▶ **Lavoro richiesto**: Prosegui, per favore, l'intervista al viceministro Cirielli su Israele e Hamas, partendo subito dopo l'ultima domanda riportata.

Israele, il viceministro degli Esteri Cirielli: «Distruggere Hamas e poi ricostruire Gaza». I palestinesi in fuga? «Più facile aiutarli nei campi profughi» – L’intervista

Riguardo alla sicurezza interna all’Italia, l’esponente del governo Meloni spiega: «Necessario aumentare la vigilanza perché anche qui da noi ci sono musulmani integralisti»

Di ritorno da una missione a Zagabria, in Croazia, il viceministro degli Esteri si è immerso nuovamente nel dossier sul conflitto tra Israele e Hamas. Non è segreta la vicinanza di Edmondo Cirielli alla comunità ebraica e, già prima dell’incarico ricevuto da Giorgia Meloni ai vertici della Farnesina, l’esponente di Fratelli d’Italia si era occupato della questione palestinese: dagli aiuti umanitari destinati alla popolazione di Gaza che, «in alcuni casi, sono finiti nelle mani di Ong vicine ai terroristi», al contrasto alle frange del fondamentalismo islamico. Dal suo ufficio al ministero, racconta a Open come sta agendo la diplomazia italiana per la risoluzione del conflitto e quali sono, secondo lui, le coordinate per comprendere le ragioni del sostegno italiano a Israele.


Viceministro, alcuni analisti hanno constatato che l’Unione europea, ormai, è relegata al ruolo di istituzione-ong che negli scenari internazionali è utile per ciò che concerne l’erogazione di aiuti, ma che sta diventando ininfluente per quanto riguarda gli equilibri geopolitici. Cosa c’è di vero in questa narrazione?

▶ **Materiale fornito**:
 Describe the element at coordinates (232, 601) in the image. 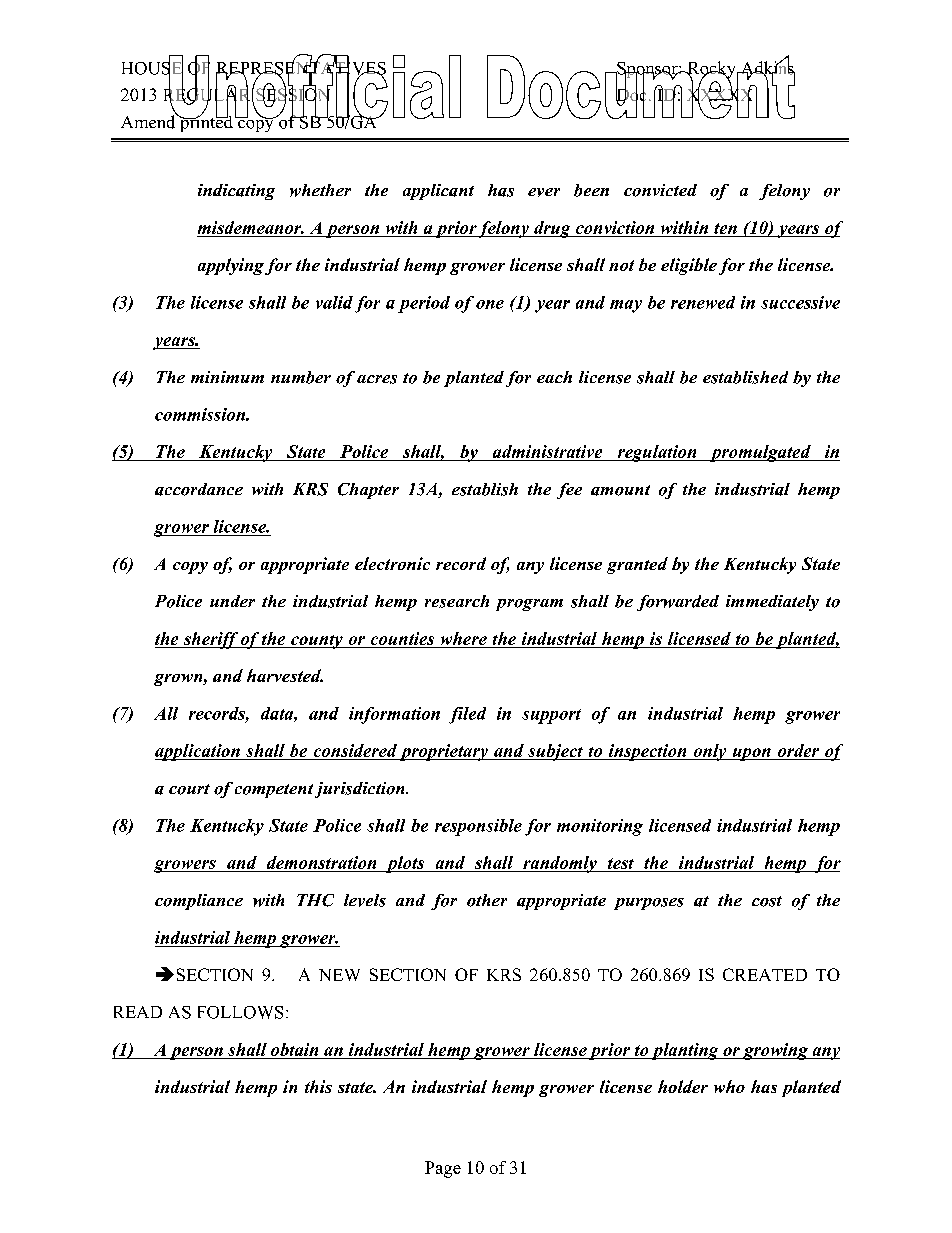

▶ **Esito del compito**:
«C’è del vero, ma è esagerata: la Ue esercita un soft power, riesce a incidere su alcuni scenari in maniera laterale. Ma sulle grandi decisioni, l’Europa ha un peso perché l’influenza la esercitano i singoli capi di governo. Basti pensare alla questione ucraina. Detto ciò, in questa vicenda dei palestinesi è ovvio che ci sia un cortocircuito. Purtroppo la colpa è di una certa cultura di sinistra che, negli anni ’70, è stata fomentata dai partiti europei di radice comunista al soldo dell’Urss. Le loro idee hanno attecchito e sono rimaste, nonostante l’Urss sia scomparsa. Alcuni esponenti della sinistra sono accecati da quello che definisco “il paradosso palestinese”, secondo cui i buoni sarebbero soltanto i palestinesi mentre gli israeliani vengono inquadrati come meri occupanti. È un’idea che sosteneva l’Urss, ma non perché ci credesse davvero: piuttosto, per minare lo Stato di Israele che è il più fedele alleato Usa nell’area. Una vulgata utile e strumentale agli scopi sovietici».

Perché dice che questa “vulgata” è ancora presente, anche nelle istituzioni dei Paesi europei?

«Partecipai a una riunione ministeriale dell’Ue, non più tardi di un mese fa, e ricordo che Josep Borrell fece un violentissimo attacco a Israele parlando della questione palestinese. C’è una nuova forma di antisemitismo in Europa, che si manifesta nell’essere contro lo Stato israeliano. Tornando alla prima domanda, credo che l’Ue scoprirà la sua vera forza nel panorama internazionale quando il Parlamento europeo avrà una maggioranza chiara, definita, di forze politiche omogenee e secondo me di centrodestra. Allora la Commissione europea sarà il riflesso dei partiti e si potrà esercitare un’azione coerente con i suoi valori».

A proposito di ong e aiuti umanitari, ci sono delle evidenze che alcune risorse provenienti dall’Italia e destinate ai civili di Gaza siano finite nelle mani di Hamas?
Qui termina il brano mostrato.